We introduce weak formulations by a few examples and present the main theorem for the solution, the Lax–Milgram theorem.

General concept

Let V be a Banach space. We want to find the solution u\in V of the equation

Au=f,

where A:V\to V' and f\in V', with V' being the dual of V.

Calculus of variations tells us that this is equivalent to finding u\in V such that for all v\in V holds:

[Au](v)=f(v).

Here, we call v a test vector or test function.

We bring this into the generic form of a weak formulation, namely, find u\in V such that

a(u,v)=f(v)\quad \forall v\in V,

by defining the bilinear form

a(u,v):=[Au](v).

Since this is very abstract, let us follow this by some examples.

Example 1: linear system of equations

Now, let V={\mathbb  R}^{n} and A:V\to V a linear mapping. Then, the weak formulation of the equation

Au=f

involves finding u\in V such that for all v\in V the following equation holds:

\langle Au,v\rangle =\langle f,v\rangle ,\,

where \langle \cdot ,\cdot \rangle denotes an inner product.

Since A is a linear mapping, it is sufficient to test with basis vectors, and we get

\langle Au,e_{i}\rangle =\langle f,e_{i}\rangle \quad i=1,\ldots ,n.\,

Actually, expanding u=\sum _{{j=1}}^{n}u_{j}e_{j}, we obtain the matrix form of the equation

{\mathbf  A}{\mathbf  u}={\mathbf  f},

where a_{{ij}}=\langle Ae_{j},e_{i}\rangle and f_{i}=\langle f,e_{i}\rangle .

The bilinear form associated to this weak formulation is

a(u,v)={\mathbf  v}^{T}{\mathbf  A}{\mathbf  u}.

Example 2: Poisson's equation

Our aim is to solve Poisson's equation

-\nabla ^{2}u=f,\,

on a domain \Omega \subset {\mathbb  R}^{d} with u=0 on its boundary, and we want to specify the solution space V later. We will use the L^{2}-scalar product

\langle u,v\rangle =\int _{\Omega }uv\,dx

to derive our weak formulation. Then, testing with differentiable functions v, we get

-\int _{\Omega }(\nabla ^{2}u)v\,dx=\int _{\Omega }fv\,dx.

We can make the left side of this equation more symmetric by integration by parts using Green's identity:

\int _{\Omega }\nabla u\cdot \nabla v\,dx=\int _{\Omega }fv\,dx.

This is what is usually called the weak formulation of Poisson's equation; what's missing is the space V, which is beyond the scope of this article. The space must allow us to write down this equation. Therefore, we should require that the derivatives of functions in this space are square integrable.
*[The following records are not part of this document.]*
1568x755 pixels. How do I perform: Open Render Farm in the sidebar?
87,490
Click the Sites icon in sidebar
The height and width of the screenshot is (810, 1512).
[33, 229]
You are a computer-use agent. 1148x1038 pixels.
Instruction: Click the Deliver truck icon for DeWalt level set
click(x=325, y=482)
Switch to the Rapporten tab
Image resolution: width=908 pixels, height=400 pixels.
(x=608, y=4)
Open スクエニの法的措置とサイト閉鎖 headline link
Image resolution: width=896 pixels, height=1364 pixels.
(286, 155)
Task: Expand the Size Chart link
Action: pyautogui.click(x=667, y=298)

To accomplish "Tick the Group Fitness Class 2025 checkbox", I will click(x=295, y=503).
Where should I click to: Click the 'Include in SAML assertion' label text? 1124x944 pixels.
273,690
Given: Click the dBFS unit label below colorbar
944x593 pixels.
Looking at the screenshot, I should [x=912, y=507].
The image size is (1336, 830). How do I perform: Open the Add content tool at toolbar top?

Now, there is actually the Sobolev space H_{0}^{1}(\Omega ) of functions with weak derivatives in L^{2}(\Omega ) and with zero boundary conditions, which fulfills this purpose.

We obtain the generic form by assigning

a(u,v)=\int _{\Omega }\nabla u\cdot \nabla v\,dx

and

f(v)=\int _{\Omega }fv\,dx.

The Lax–Milgram theorem

This is a formulation of the Lax–Milgram theorem which relies on properties of the symmetric part of the bilinear form. It is not the most general form.

Let V be a Hilbert space and a(\cdot ,\cdot ) a bilinear form on V, which is

  1. bounded: |a(u,v)|\leq C\|u\|\|v\| and
  2. coercive: |a(u,u)|\geq c\|u\|^{2}.

Then, for any f\in V', there is a unique solution u\in V to the equation

a(u,v)=f(v)

and it holds

\|u\|\leq {\frac  1c}\|f\|_{{V'}}.

Application to example 1

Here, application of the Lax–Milgram theorem is definitely overkill, but we still can use it and give this problem the same structure as the others have.

  • Boundedness: all bilinear forms on {\mathbb  R}^{n} are bounded. In particular, we have
    |a(u,v)|\leq \|A\|\,\|u\|\,\|v\|\,
  • Coercivity: this actually means that the real parts of the eigenvalues of A are not smaller than c. Since this implies in particular that no eigenvalue is zero, the system is solvable.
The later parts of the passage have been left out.